Release of Indian Pharmacopoeia (IP)-2018
With a view to strengthen the quality of drugs in India, Shri C.K. Mishra, Secretary, Ministry of Health & Family Welfare, Govt. of India, released the Eighth Edition of Indian Pharmacopoeia, IP-2018 on 29th September, 2017 at Nirman Bhawan, New Delhi.
Secretary, Ministry of Health & Family Welfare Shri C.K. Mishra, releasing the Indian Pharmacopoeia 2018 in the presence of Dr. R.K. Vats, Additional Secretary & DG (CGHS) MoFHW, Dr. Jagdish Prasad, DG, DGHS, MoHFW, Dr. G. N. Singh, Secretary-cum-Scientific Director, IPC and various other dignitaries
Shri C.K. Mishra, Secretary, MoHFW congratulated Indian Pharmacopoeia Commission (IPC) and the expert members of the Scientific Body, IPC staff and various other professionals and organizations for this achievement. He said that to keep pace with the rapidly changing standards of drug all over world, it was necessary bringing the new edition of Indian Pharmacopoeia.
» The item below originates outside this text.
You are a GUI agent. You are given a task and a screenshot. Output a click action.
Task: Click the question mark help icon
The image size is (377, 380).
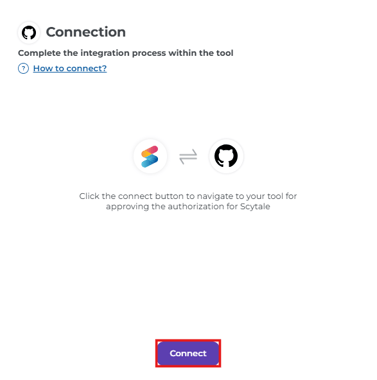pyautogui.click(x=23, y=69)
The Eighth edition of Indian Pharmacopoeia (IP- 2018) is published by the Indian Pharmacopoeia Commission (IPC) on behalf of the Ministry of Health & Family Welfare, Government of India in fulfilment of the requirements of the Drugs and Cosmetics Act, 1940 and the Rules there under.
On this occasion, Dr. G.N. Singh, Secretary-cum-Scientific Director, IPC highlighted various salient features of IP-2018 and said that with a view to meet the essential requirement for harmonization of analytical methods with those accepted internationally, steps have been taken for monitoring and upgrading drug standards in IP-2018. He said that publication of IP on regular basis is an important mandate of IPC and is aimed at improvement of health of the people through ensuring the quality, safety and efficacy of medicines. The standards given in this pharmacopoeia are authoritative, legally enforceable and intended to help in the licensing of manufacturing, inspection and distribution of medicines.
IP-2018 has been brought out in 4 Volumes incorporating 220 new monographs (Chemical Monographs (170), Herbal Monographs (15), Blood and Blood related products (10), Vaccines and Immunosera for Human use monographs (02), Radiopharmaceutical monographs (03), Biotechnology Derived Therapeutic Products (06), Veterinary monographs (14)), 366 revised monographs and 7 omissions. Standards for new drugs and drugs used under National Health Programmes are also included. 53 New Fixed Dose Combination (FDC’s) combination monographs have been included, out of which 25 FDC monographs are not available in any Pharmacopoeia.
It is hoped that this edition would play a significant role in improving the quality of medicines which in turn promote public health and accelerate the growth and development of Pharma Sector.